RiskCenter.com
CEO Incompetence and Operational Risk
Eric Falkenstein 10/1/03
I recently read an enjoyable book, "Searching for a Corporate Savior" by Rakesh Khurana (2002 Princeton University Press), which included many juicy anecdotes about banking, specifically Bank One’s process in choosing Jamie Dimon as CEO.
But the author also makes two important general points. First, that CEO’s don’t matter as much as people think, and secondly, that a CEO’s charisma (aka ‘leadership’) is less important than people think. These criticisms of CEOs imply a conundrum for operational risk.
To recap the main points, first, charisma is clearly overrated as a management skill. As historian Paul Johnson has noted, many of the greatest mass murders of the 20th century were also the most charismatic: Hitler, Mussolini, Mao, Idi Amin. This is not to imply that a CEO with charisma is a potential mass murderer, but it’s important to note that overzealous leadership without a truly consistent and realistic plan is a recipe for self-destruction. Most charismatic but otherwise incompetent CEOs sense this—that their ignorance is dangerous if applied to major decisions—and therefore spend most of their time exhorting the troops while delegating all major strategic decisions via recommendations from their minions. There’s nothing more common than a CEO with good hair (cut weekly), who mouths Successories clichés, but is only superficially conversant with the strategic issues facing their firm. Unfortunately, choices involve tradeoffs, and prioritizing charisma deprioritizes other skills, namely, mastery of the details.
Secondly, though many CEOs are assumed prominent in a firm’s success, if not its existence, there is little reason to think so. It is easy to fall habit to attributing a group’s success to its titular leader (e.g., think Rudi Guiliani recently defending Dick Grasso’s pay package by giving him almost single-handed credit for the reopening of the NYSE after 9/11), but the bigger the organization, the less important they become. This is because in large organizations the main competitive advantage comes from the sum of so many different strategic decisions made in various business lines. The CEO is clearly incapable of mastering and minding these crucial decisions, so all he is really doing is allocating capital and hiring other managers. These are important, but sufficiently dependent upon others that it implies a much diminished importance. As shown by recent Super Bowl-winning quarterbacks, as well as academic research highlighted in Khurana’s book, the chief's proportional importance declines the larger and more complex the institution.

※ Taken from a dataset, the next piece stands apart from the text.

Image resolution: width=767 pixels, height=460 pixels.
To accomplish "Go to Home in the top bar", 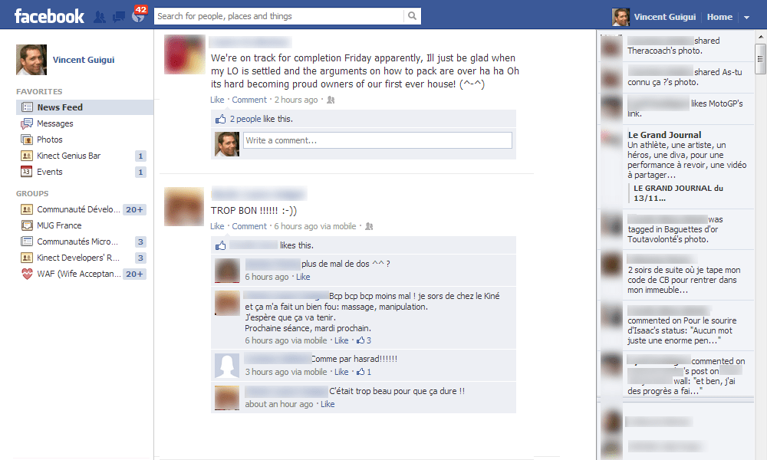I will tap(719, 17).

The relevancy to these issues goes beyond the CEO. Operational risk is exacerbated by charismatic yet strategically irrelevant CEOs. Kenneth Lay is a perfect example (though he was Chairman). He was well regarded in political, business, and charitable circles. He was also totally ignorant of the drivers of Enron's profits. While probably innocent of conspiring in Enron’s financial legerdemain, he was certainly negligent. A charismatic manager who does not ask tough questions but only rewards recent profits encourages mistakes that in retrospect look downright insane.
But if operational risk is in large part a function of senior management, how does one in charge of risk management adequately capture this? It’s bad enough having to tell your CEO that your company’s P/E lags your peer group because the market undervalues senior management, but at least there you can blame it on specific analysts not imbued with their far-sighted vision (as Jeffrey Skilling was wont to do in conference calls). If one of the main risk factors is you subjective assessment of your boss’s competence, however, clearly this is not a situation designed for candor. No one, especially charismatic bosses, truly want constructive criticism. This creates a positive feedback loop with disastrous implications: greater operational risk embodied in senior management, through their bullying and incompetence, biases the internal perception of operational risk ever downward.
I have always considered operational risk to be the most important risk as far as impacting a business, but also the least important as far as any practical relevancy to those working there because it is hard to measure, and even harder to implement meaningfully into incentive compensation or business line evaluation.
From a shareholder perspective the takeaway for hiring CEOs, or any important manager, is that if you want a motivational speaker, rent Anthony Robbins. Prioritizing skills that are not specific to one’s industry is a recipe for failure, based on the quaint notion that nabbing one of the Business Elite will buy success the way a state license grants one monopoly profits in many countries. Fannie Mae, a franchise in an airport terminal, or the NYSE, can afford charismatic yet functionally irrelevant leaders because as long as outsiders like what these guys seem to be, they won’t crimp the status quo, and therefore continue generating monopoly returns. Fortunately, most business is not done this way, which means there is no monopoly given to club members. Real motivation of the troops comes not from slogans, but from knowing that those in charge are making good decisions every day, and making good decisions requires competency as much as demeanor. While we must admit that the preoccupation with detail necessary for works of genius is correlated with an inability to manage or delegate (e.g., Newton or Einstein would probably not be good CEOs), this does not imply an ignorance of detail is innocuous. It’s always a balance, but I would bet those CEOs minimizing operational risk, and winning market share, have more technical competence than their peers, because it is competence rather than charisma that is usually shortchanged when choosing important managers.